Denver has placed and continues to expand Shot Spotter in areas of the city with the highest volume of shootings.


The retrieval of evidence helps Denver Police and its partners, such as the Bureau of Alcohol, Tobacco, Firearms and Explosives, solve cases more quickly and effectively than before.

"The benefits of Shot Spotter are two-fold. You have the officers on the street who are able to respond quicker to shots fired calls. And then on the back end, it benefits ATF and our partners at DPD on the investigative side," said Chris Amon, ATF agent. "So even if you don't catch anybody on the scene, there's no suspect found on the scene, we'll take the ballistics evidence -- the shell casings -- enter them into National Integrated Ballistic Information Network (NIBIN) and, often times, leads will be generated and then the group here at ATF working with DPD will investigate those leads."

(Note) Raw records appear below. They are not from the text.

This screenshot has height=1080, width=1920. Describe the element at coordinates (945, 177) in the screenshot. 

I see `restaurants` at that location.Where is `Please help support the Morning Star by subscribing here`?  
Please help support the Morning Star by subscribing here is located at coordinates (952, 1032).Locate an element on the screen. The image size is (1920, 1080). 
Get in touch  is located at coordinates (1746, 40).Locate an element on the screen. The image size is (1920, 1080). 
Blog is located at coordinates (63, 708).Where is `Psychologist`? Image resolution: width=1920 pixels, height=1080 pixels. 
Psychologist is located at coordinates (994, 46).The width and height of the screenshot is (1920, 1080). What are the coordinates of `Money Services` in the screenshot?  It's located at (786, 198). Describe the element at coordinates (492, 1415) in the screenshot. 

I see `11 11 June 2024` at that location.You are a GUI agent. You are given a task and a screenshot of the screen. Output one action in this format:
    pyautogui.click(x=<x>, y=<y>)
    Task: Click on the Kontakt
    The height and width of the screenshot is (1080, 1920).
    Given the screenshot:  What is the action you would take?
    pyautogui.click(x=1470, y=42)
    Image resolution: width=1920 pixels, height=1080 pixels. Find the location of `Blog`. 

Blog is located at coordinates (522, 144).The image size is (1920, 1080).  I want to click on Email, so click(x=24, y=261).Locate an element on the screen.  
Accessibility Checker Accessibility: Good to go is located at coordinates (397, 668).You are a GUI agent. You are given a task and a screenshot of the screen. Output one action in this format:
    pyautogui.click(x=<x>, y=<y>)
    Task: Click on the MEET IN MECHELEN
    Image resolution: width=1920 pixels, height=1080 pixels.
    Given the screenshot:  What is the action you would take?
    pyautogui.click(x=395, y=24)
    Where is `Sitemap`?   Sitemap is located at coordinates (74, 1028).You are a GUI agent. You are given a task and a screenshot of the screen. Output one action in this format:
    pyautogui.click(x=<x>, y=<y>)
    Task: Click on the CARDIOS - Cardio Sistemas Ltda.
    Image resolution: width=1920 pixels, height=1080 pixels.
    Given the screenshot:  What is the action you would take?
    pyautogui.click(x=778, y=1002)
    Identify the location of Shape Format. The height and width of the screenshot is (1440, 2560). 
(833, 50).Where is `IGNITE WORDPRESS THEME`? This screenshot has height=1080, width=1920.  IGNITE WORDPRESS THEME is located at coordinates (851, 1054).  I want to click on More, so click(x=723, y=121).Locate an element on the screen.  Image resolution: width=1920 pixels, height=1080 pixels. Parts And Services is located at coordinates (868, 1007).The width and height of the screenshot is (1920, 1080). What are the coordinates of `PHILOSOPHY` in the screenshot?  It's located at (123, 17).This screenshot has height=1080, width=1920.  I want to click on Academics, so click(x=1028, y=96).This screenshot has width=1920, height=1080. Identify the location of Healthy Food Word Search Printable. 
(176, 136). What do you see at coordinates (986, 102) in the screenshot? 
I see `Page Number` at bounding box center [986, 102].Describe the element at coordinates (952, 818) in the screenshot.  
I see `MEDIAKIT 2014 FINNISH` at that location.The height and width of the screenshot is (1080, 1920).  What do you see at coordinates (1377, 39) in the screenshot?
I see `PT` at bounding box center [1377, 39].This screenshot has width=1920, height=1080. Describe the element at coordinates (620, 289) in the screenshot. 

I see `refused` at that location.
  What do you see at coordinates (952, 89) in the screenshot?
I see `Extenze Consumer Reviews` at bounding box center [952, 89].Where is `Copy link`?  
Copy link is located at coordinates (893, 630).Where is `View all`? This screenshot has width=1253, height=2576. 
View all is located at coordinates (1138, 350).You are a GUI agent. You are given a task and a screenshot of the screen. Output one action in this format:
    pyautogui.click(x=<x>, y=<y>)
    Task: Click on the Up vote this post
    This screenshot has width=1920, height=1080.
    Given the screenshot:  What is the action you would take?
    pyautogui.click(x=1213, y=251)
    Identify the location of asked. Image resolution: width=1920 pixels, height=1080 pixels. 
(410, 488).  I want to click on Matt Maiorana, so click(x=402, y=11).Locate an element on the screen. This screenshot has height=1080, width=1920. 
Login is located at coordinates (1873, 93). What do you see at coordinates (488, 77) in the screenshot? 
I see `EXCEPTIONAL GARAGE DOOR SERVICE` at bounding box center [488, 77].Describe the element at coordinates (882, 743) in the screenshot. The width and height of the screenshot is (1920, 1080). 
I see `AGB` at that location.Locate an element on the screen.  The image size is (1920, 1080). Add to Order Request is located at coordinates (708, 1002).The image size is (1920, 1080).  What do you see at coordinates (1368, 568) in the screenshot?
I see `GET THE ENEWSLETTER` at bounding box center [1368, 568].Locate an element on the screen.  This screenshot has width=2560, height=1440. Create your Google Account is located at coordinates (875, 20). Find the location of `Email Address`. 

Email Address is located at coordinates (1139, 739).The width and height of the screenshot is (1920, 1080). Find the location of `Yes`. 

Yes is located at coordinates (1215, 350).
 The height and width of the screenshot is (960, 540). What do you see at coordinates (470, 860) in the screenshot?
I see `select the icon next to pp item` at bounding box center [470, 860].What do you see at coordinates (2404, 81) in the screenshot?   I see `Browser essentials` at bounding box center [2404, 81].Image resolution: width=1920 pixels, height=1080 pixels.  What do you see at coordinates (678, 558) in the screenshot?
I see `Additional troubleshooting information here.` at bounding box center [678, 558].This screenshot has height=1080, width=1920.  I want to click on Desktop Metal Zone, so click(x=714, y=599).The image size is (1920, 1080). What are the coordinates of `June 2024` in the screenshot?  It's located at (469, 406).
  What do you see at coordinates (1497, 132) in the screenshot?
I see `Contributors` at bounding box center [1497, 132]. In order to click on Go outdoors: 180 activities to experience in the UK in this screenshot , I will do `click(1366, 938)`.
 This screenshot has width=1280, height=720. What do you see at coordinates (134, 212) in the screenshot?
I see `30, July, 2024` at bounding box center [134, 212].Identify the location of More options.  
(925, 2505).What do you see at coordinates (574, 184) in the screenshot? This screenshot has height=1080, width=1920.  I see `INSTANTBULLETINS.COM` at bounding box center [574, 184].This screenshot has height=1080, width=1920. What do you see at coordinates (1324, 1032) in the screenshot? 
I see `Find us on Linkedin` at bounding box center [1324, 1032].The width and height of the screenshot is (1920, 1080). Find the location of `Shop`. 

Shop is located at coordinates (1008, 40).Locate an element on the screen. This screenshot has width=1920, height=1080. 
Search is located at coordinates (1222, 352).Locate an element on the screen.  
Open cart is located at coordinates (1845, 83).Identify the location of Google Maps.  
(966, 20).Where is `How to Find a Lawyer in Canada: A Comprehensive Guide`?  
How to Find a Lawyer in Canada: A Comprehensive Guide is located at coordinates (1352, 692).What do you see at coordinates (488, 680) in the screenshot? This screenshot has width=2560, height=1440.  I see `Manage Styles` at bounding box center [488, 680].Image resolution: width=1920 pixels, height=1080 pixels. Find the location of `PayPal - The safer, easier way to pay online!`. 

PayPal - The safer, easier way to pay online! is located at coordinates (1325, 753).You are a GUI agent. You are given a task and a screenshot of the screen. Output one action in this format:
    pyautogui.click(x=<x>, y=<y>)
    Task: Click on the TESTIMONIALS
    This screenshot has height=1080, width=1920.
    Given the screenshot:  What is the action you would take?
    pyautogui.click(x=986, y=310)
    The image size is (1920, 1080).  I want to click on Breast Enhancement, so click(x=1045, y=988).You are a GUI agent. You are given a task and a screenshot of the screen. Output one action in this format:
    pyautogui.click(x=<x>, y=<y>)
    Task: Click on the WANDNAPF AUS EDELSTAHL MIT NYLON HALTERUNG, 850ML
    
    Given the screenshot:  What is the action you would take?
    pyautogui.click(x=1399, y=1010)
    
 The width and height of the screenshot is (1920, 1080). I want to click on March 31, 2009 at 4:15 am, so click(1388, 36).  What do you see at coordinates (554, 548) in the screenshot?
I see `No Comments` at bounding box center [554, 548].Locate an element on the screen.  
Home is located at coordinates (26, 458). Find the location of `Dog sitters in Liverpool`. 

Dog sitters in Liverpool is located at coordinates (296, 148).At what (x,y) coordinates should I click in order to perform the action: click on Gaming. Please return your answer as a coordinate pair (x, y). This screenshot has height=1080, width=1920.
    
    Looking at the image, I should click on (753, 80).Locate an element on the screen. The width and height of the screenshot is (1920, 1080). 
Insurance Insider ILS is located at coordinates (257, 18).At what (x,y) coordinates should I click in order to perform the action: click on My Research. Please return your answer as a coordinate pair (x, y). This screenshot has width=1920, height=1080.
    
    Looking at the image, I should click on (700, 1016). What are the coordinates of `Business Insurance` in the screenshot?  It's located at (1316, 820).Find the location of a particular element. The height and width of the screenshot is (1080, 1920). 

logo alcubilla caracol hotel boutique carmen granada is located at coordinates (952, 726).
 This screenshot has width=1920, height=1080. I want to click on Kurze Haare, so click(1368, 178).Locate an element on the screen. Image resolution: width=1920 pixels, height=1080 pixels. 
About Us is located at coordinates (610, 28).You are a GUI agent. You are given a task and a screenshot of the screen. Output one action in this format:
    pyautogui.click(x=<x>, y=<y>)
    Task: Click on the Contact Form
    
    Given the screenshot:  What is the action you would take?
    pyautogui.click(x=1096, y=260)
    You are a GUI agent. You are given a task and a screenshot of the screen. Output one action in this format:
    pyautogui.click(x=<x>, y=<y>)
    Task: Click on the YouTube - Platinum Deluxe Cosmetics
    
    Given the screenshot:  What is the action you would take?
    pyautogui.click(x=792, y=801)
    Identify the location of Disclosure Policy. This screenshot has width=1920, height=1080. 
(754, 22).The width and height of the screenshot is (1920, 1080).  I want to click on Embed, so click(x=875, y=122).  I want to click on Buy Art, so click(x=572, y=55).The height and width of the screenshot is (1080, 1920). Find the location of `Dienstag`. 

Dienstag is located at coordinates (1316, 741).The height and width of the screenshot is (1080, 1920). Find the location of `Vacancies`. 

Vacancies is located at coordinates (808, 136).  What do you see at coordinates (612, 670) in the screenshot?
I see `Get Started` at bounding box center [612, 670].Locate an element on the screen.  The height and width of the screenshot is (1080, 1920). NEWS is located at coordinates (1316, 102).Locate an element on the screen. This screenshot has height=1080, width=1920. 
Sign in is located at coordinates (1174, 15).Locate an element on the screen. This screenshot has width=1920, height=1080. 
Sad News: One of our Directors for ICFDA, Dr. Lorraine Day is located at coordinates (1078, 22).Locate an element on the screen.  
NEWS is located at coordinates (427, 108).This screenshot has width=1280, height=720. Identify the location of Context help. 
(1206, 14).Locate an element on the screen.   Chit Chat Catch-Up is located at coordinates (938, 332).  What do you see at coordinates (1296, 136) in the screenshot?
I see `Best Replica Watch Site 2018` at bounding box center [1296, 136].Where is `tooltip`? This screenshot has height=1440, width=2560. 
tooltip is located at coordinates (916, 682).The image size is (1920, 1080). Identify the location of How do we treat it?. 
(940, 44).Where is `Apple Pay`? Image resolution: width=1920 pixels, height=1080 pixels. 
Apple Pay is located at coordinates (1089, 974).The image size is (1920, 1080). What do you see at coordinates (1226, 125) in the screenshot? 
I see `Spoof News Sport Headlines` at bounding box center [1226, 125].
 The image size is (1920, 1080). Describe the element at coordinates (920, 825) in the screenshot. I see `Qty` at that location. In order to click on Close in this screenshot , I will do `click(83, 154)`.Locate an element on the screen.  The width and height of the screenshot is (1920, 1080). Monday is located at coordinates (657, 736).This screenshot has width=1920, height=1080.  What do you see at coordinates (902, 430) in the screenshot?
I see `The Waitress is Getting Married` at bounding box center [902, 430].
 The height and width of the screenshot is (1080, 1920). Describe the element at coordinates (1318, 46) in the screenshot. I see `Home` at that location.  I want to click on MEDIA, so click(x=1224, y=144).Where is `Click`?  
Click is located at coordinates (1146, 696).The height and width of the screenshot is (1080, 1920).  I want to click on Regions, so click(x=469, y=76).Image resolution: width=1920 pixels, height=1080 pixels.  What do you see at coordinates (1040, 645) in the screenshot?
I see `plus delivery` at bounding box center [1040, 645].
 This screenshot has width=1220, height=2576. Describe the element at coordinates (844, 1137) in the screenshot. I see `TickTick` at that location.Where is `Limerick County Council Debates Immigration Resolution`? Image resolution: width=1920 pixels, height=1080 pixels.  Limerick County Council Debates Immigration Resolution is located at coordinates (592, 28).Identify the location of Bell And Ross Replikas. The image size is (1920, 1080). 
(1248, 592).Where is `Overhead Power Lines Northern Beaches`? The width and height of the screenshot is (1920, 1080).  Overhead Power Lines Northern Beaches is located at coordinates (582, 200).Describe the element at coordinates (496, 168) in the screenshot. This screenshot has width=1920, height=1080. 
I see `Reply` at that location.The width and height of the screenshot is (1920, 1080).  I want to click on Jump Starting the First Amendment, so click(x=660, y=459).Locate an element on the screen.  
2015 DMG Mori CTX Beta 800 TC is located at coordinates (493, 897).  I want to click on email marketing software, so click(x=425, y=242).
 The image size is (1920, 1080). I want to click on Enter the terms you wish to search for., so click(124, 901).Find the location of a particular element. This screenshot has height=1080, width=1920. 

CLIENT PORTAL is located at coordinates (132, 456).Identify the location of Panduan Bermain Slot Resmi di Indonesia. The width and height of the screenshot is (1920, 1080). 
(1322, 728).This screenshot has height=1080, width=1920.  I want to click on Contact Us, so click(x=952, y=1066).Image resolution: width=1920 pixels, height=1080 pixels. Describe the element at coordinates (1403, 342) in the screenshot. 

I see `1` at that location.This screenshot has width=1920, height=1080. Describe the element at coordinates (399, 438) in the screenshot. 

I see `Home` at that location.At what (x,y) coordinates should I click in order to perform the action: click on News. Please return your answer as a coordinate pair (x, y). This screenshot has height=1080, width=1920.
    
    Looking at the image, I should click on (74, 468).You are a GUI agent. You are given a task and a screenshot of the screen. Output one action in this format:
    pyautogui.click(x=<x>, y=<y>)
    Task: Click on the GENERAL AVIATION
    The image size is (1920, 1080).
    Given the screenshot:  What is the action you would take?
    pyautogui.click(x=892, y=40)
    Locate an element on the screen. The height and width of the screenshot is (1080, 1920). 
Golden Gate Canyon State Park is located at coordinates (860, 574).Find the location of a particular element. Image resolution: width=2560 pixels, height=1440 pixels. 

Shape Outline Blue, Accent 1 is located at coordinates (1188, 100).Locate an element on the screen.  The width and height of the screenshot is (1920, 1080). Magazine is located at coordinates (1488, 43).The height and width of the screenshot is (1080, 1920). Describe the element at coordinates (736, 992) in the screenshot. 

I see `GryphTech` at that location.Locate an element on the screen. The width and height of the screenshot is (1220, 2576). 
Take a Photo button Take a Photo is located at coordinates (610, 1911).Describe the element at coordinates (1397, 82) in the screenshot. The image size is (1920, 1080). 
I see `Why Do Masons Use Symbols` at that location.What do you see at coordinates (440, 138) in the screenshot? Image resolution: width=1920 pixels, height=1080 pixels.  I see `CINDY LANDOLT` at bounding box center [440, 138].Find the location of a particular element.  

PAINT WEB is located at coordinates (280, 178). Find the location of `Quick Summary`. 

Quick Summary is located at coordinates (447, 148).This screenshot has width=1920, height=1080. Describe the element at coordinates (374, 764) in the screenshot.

The ATF funded Denver's first year using the program, which is now funded by DPD itself.

"It's part of the bigger picture of what we call crime gun intelligence. So you have shot spotter, NIBIN and investigative follow up. It's kind of a three-prong approach we have," Amon said. "An important statistic you'll find out about is if not for shot spotter, and that means had it not been for shot spotter, would we have recovered this evidence? What you'll find is there's not a corresponding 911 call. And we've had cases where there was no 911 call, evidence is recovered, entered into NIBIN, gave us a key lead that enabled us to investigate other cases and solve crime."